Champ: 3D-Guided Human Image Animation

Updated 8 January 2026

The paper presents a novel latent diffusion framework that integrates SMPL-based 3D parametric guidance for accurate, shape-preserving human image animation.
It employs multi-modal rendering and spatial fusion techniques to encode depth, normals, semantic maps, and skeleton cues for enhanced motion control and temporal consistency.
Champ achieves state-of-the-art performance on standard benchmarks while demonstrating strong zero-shot generalization across diverse animation scenarios.

Champ: Controllable and Consistent Human Image Animation with 3D Parametric Guidance is a latent diffusion-based human image animation framework that employs a 3D human parametric model (SMPL) in conjunction with multi-modal conditioning and a dedicated spatial fusion module to achieve high-fidelity, shape-aligned, and temporally consistent video synthesis from a single reference image and a driving video. By explicitly encoding shape and pose signals from SMPL depth/normal/semantic renderings and auxiliary skeleton keypoints, Champ outperforms prior art on standard benchmarks and demonstrates strong zero-shot generalization across diverse domains (Zhu et al., 2024).

1. Core Objectives and Problem Formulation

Champ addresses the task of synthesizing a video $\{\hat I^i\}_{i=1}^N$ where a subject depicted in a single reference image $I_\mathrm{ref}$ is animated to follow the motion of a driving sequence $I^{1:N}$ , with strict preservation of appearance, identity, and detailed shape.

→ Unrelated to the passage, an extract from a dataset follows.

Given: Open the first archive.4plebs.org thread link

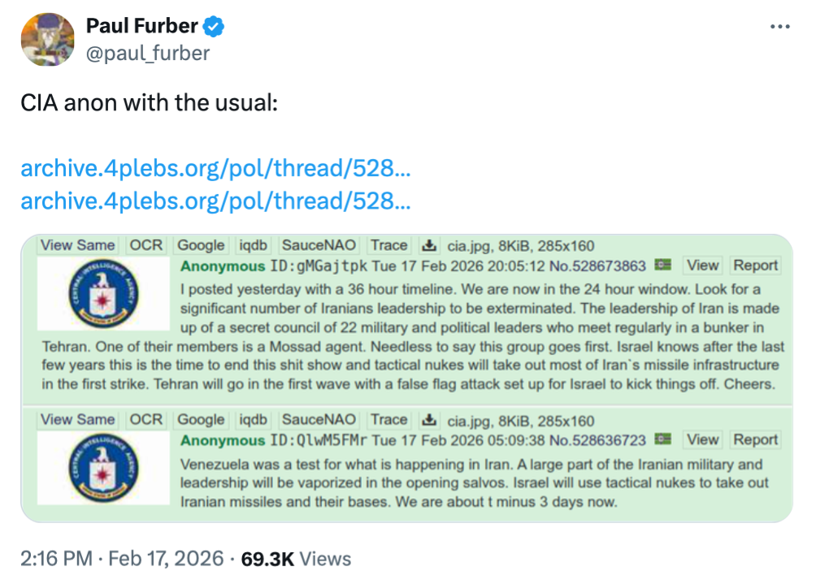Looking at the screenshot, I should click(215, 169).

The system aims to ensure reliable animation control (faithful pose transfer), temporal consistency, and resistance to shape discrepancies between reference and driver. This is accomplished by integrating 3D model-based guidance with a powerful latent diffusion model, enhancing motion control far beyond what is achievable with 2D poses or dense control signals alone.

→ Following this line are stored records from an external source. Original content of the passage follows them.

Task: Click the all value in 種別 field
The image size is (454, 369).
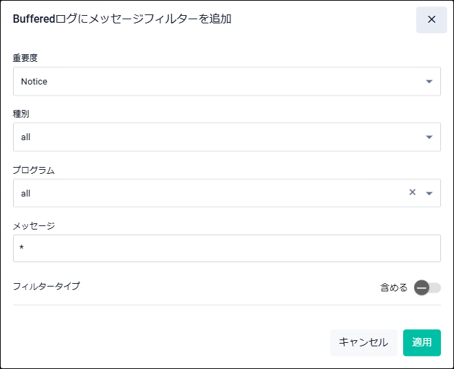Action: point(26,137)
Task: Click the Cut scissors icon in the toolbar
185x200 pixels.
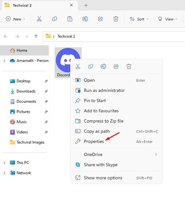Action: (39, 19)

The full Champ animation pipeline consists of:

SMPL fitting to $I_\mathrm{ref}$ and each $I^i$ in the driving sequence
Parametric shape alignment: All driving frames adopt the reference shape for consistent geometry, i.e., $H_\mathrm{trans}^i = \mathrm{SMPL}(\beta_\mathrm{ref}, \theta_\mathrm{m}^i)$ .
Multi-modal rendering: For every aligned mesh, Champ renders depth $D^i$ , normal $N^i$ , semantic part map $S^i$ , and extracts 2D skeleton keypoints $K^i$ .
Guidance encoding and multi-modal fusion: Each modality is encoded with a lightweight CNN and merged via spatial self-attention, producing fused frame-level guidance $y^i$ .
Latent diffusion-based synthesis: A temporal cross-attention UNet is conditioned on $I_\mathrm{ref}$ (encoded), $y^i$ , and (optionally) CLIP text, with frames decoded via a VAE.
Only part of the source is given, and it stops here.